Even though jazz is currently my major interest (and I like to argue that you should write like a jazz musician plays), Bruce Springsteen caught me in the final years of my teenage obsession with popular music. Like millions of others, the soundtrack of Born To Run formed part of the soundtrack of my young life.
These days, my interest in Springsteen relates more to his fascinating decision to mount a small Broadway play, telling his life story. As a result, I read Oct. 12/17 review in the New York Times by Jesse Green with considerable interest.

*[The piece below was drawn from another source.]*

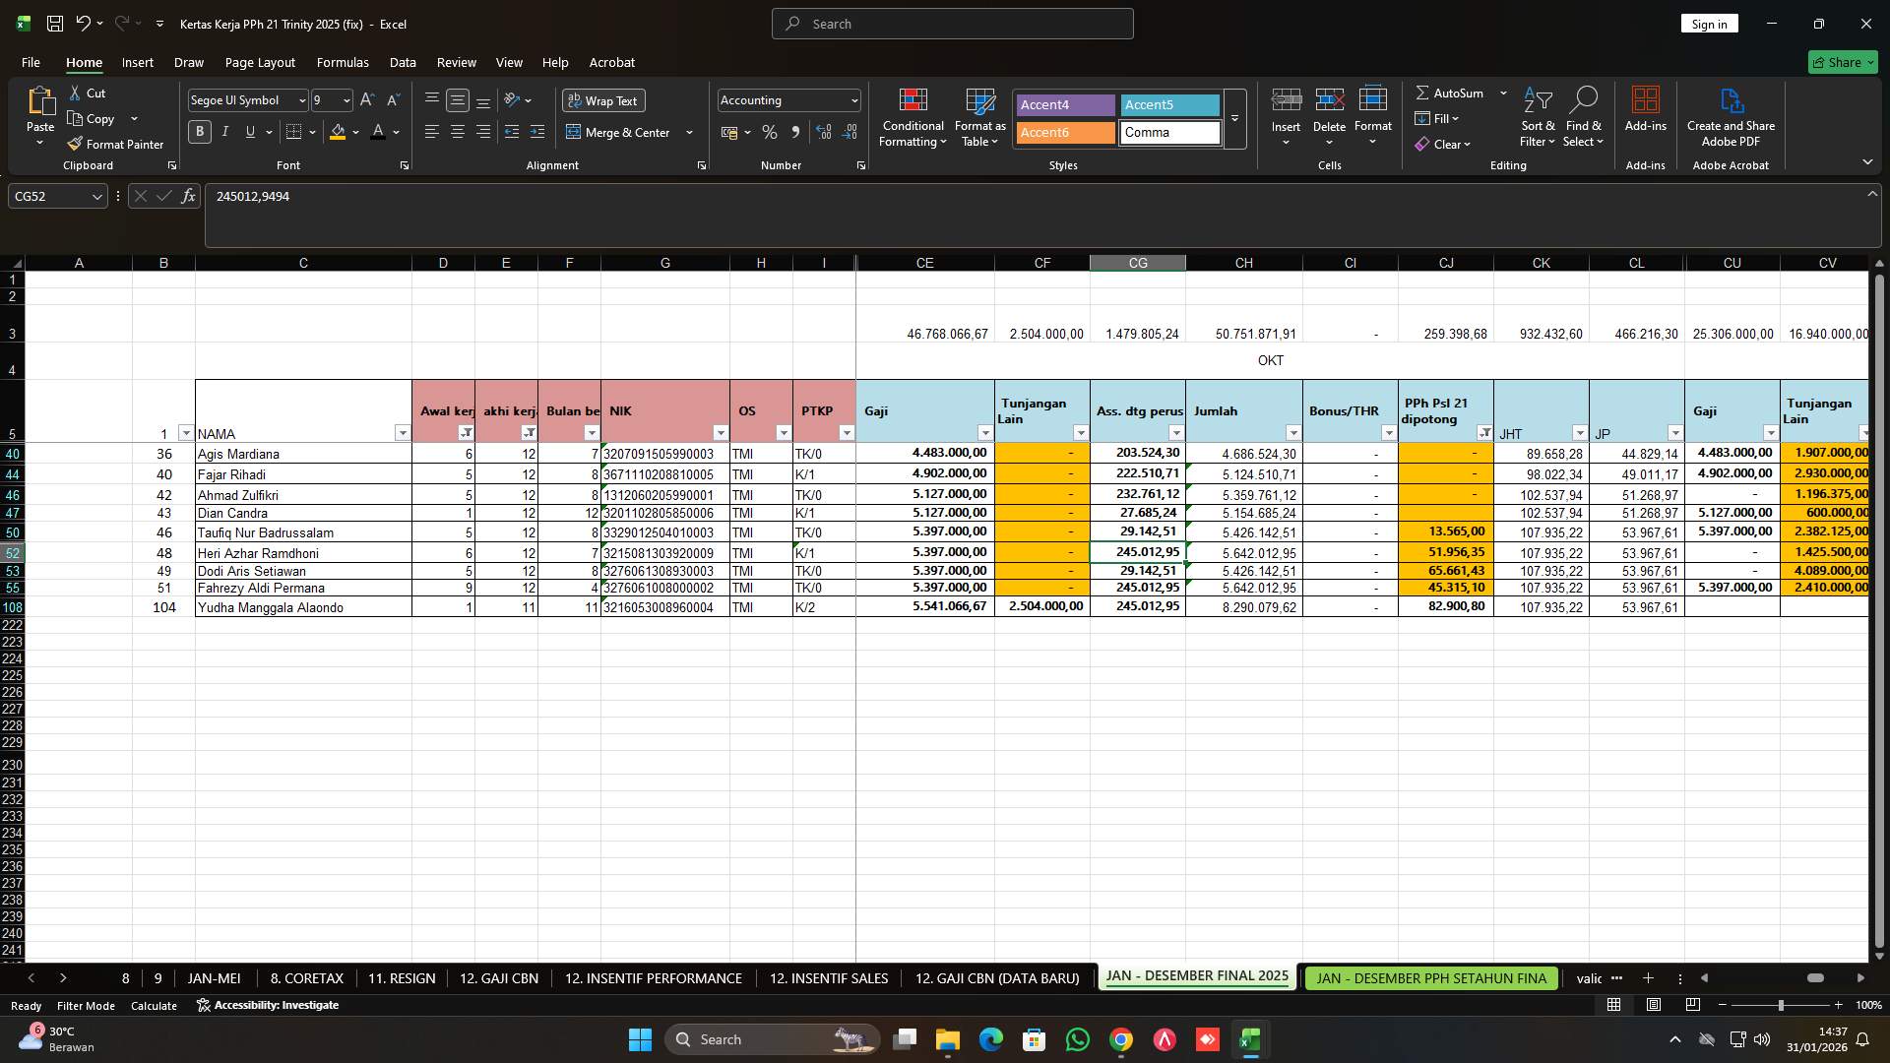Open the filter dropdown on NAMA column

pyautogui.click(x=403, y=433)
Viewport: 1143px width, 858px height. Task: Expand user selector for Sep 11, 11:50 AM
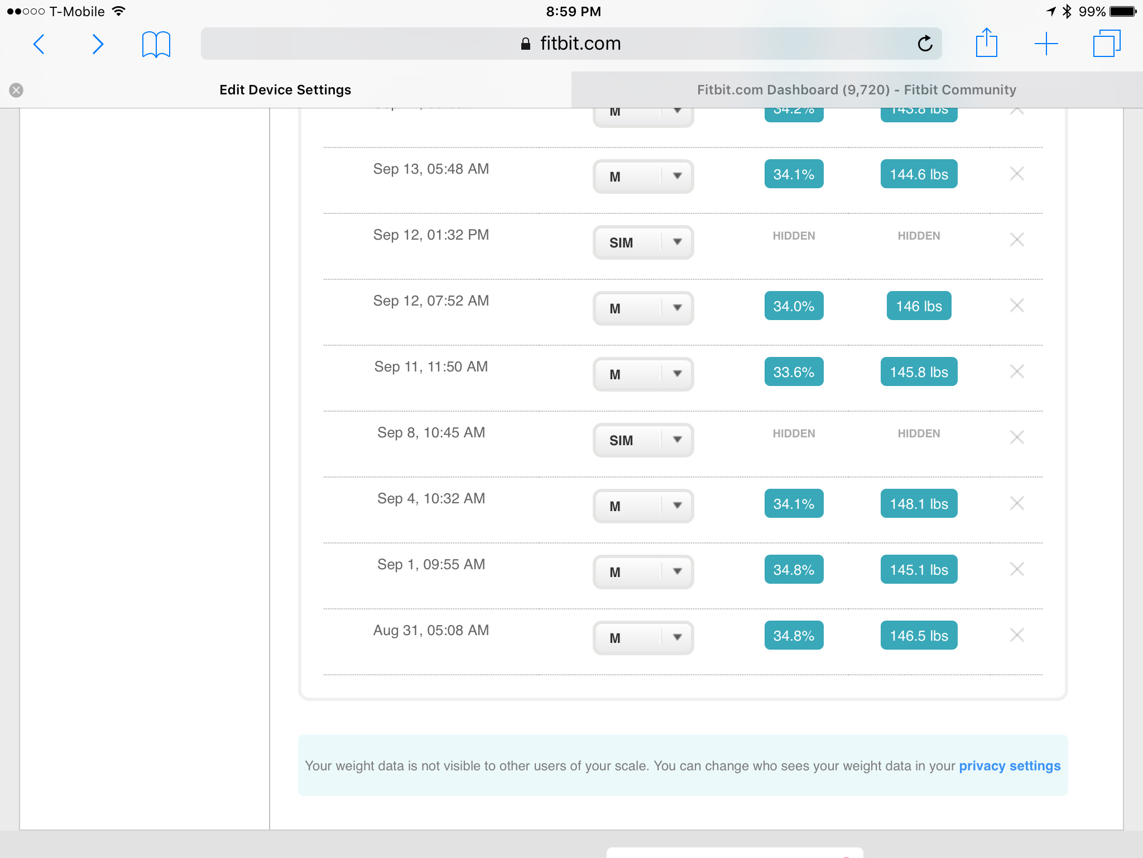[x=643, y=374]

Here’s what surprised me most: Jesse Green’s facility with figurative language. (That’s Green pictured at the top of this post.)
Here are my favourite examples from the review:
- [The audience] started clapping along to “Dancing in the Dark,” Mr. Springsteen’s biggest hit, from 1984. He stopped cold. “I’ll handle it myself,” he said, shutting them down with a small, sharky glint of a smile.
- Even his five-decade career has been a “magic trick,” turning the unpromising tools of his cheese-grater voice and “hideous” appearance into a vehicle for the primal rock message that “fun is a birthright.”
- On Heather Wolensky’s abandoned warehouse set, under Natasha Katz’s deeply shadowed lighting, Mr. Springsteen comes off as the kind of character he often writes about: a pink-slipped worker in a shuttered factory in a dying industry.
- Perhaps, like a priest, he enjoys the ritual. He does call music his “service,” his “long and noisy prayer.”
An earlier version of this post first appeared on my blog on Oct. 19/17.